Two grenadiers are also on guard at Government House, which is undergoing an ad-hoc 24-hour transformation of duty as a mausoleum. Switch off everything electrical, please, then the awe of being “in”, the awe of the daffodil-yellow Latin American Patriots’ Room, of O’Higgins’ and Bolívar’s images captured forever.
But with the admiration comes realization. Now the wreaths are serious. Enormous. Courtesy of the AFIP tax agency, the Relaes family, the Governor of Entre Ríos province, Diego Armando Maradona, the Actors’ Association, the Federal Police…
Looking up at the triangular glass roof, sporadic applause reverberates around the double-divided room. Perhaps mourners are demonstrating their support for the President, maybe it is a comment that touches her and the mood is followed. A celebrity may have come through to show respect, which could be worth a handclap in itself. It’s difficult to tell in this passageway, shuffling along before gravitating to the filled, closed coffin.
Turning a left corner, and Cristina Fernández de Kirchner, mother of two, President of Argentina, but a widow for barely a day, sits with her legs crossed on an upright chair with her husband’s coffin laid out directly straight in front of her.
The biggest, blackest sunglasses cover her face, while her support team stands behind, poker-faced and in mourning clothes, including her children Máximo and Florencia.
Impassive, expressionless at that particular moment yet so dignified, the President gives nothing away.
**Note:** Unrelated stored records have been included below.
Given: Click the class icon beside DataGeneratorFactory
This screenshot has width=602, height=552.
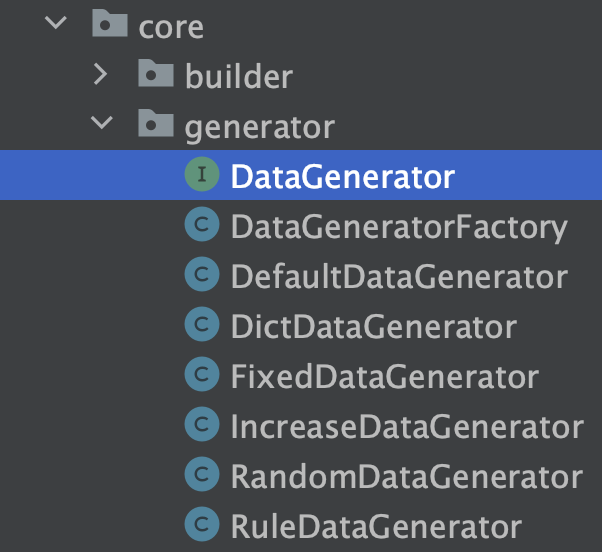Looking at the screenshot, I should (202, 227).
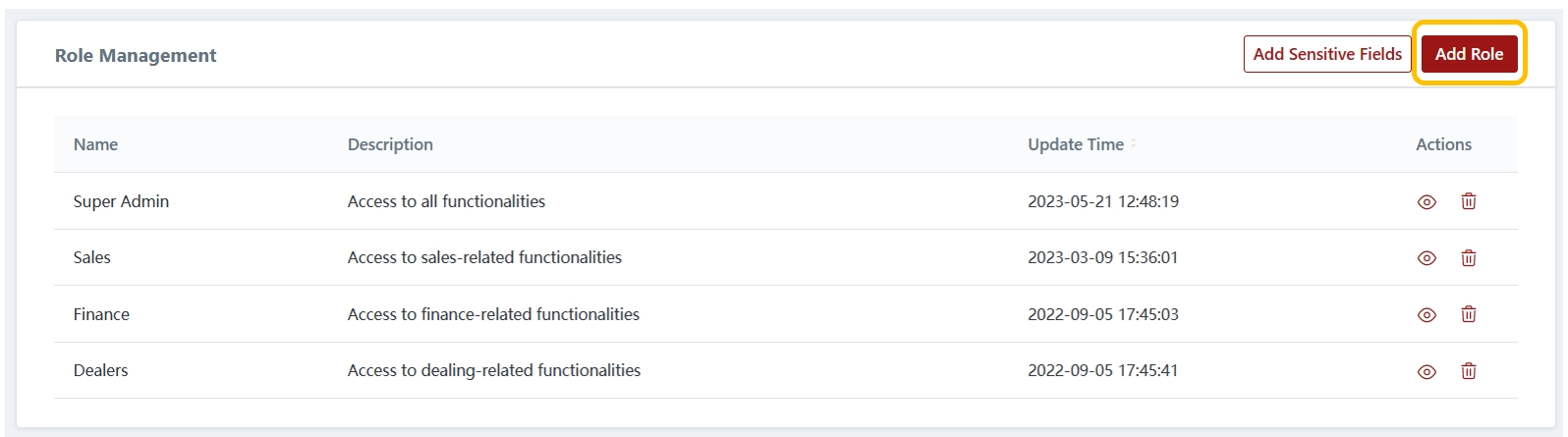View the Sales role details

pos(1427,258)
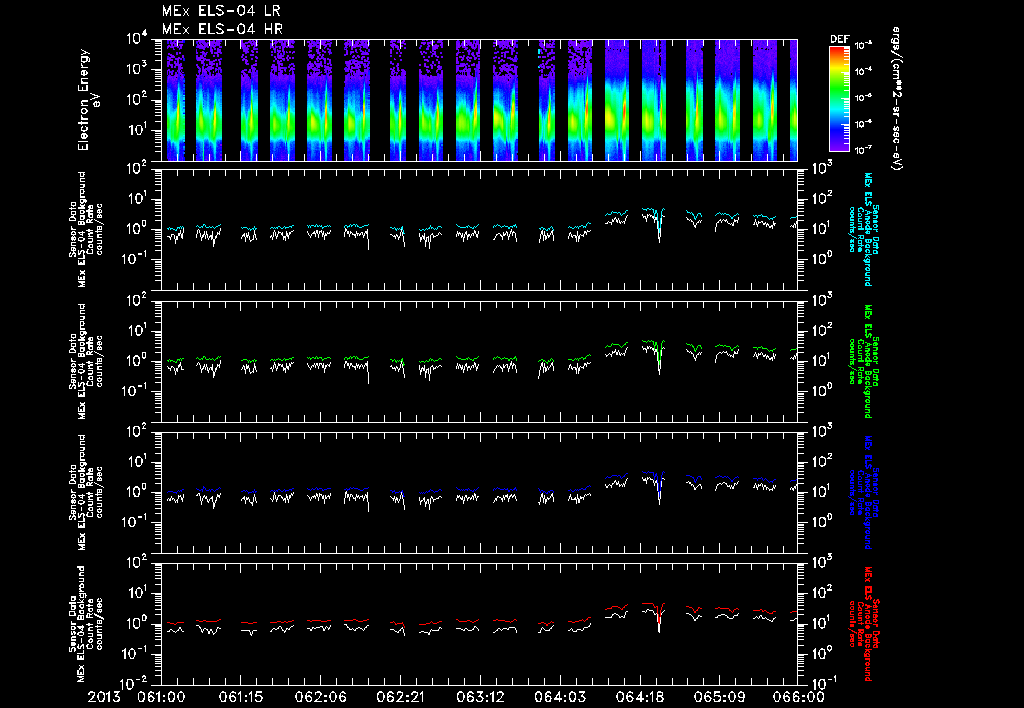Click the 066:00 time axis label
The width and height of the screenshot is (1024, 708).
point(798,697)
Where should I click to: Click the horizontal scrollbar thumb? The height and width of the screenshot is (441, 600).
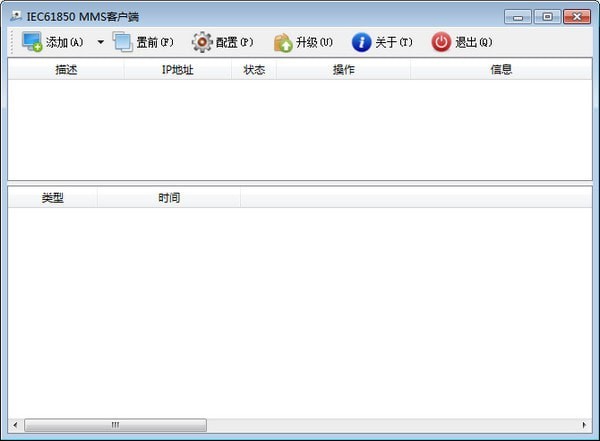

In response to a simple nod in recognition of her awful personal situation, there isn’t a single hand movement or wave.
However, the dignity is overwhelming. There, not a metre from her, lies her recently deceased husband, and she is obliged to share that most private of moments under scrutiny.
Around 1,000 mourners have been passing every hour through those gates into that normally private world to wish her and her family well. And thousands more will continue until 10am this morning.
Plaza de Mayo remained packed to the barriers’ brims yesterday evening and not everyone will have a chance to say goodbye. But Carla from Avellaneda did.
“I felt so sad going into the wake but at the same time so happy that we live in a democracy that has allowed us to to go in and have a word close up with the President,” she said.
Two more grenadier guards keep a check of the barrier protecting the coffin and the widow. Then it’s time to move along, a fleeting look back, watching tears silently trickle down mourners’ faces. The wake, the crying, it is all so intrusive.
But out of this wake, a spark of positivity. The President has received personal friend and fellow Tweeter Venezuela’s President Hugo Chávez, Paraguay’s President Fernando Lugo, local politicians and the man on the street. But it is the latter who is nourishing her. Later yesterday afternoon, embraces and kisses became a more regular exchange between President and her supporters.
Nicolás, from across the river in Avellaneda, sums up. “We’ve lost a leader and friend in Néstor but we’ve found the way to discover what route we need to take. Although this is a painful moment, it’s also a happy one as so many people have come out onto the streets to support the President. This is all part of the new reconstruction of Argentina,” he said.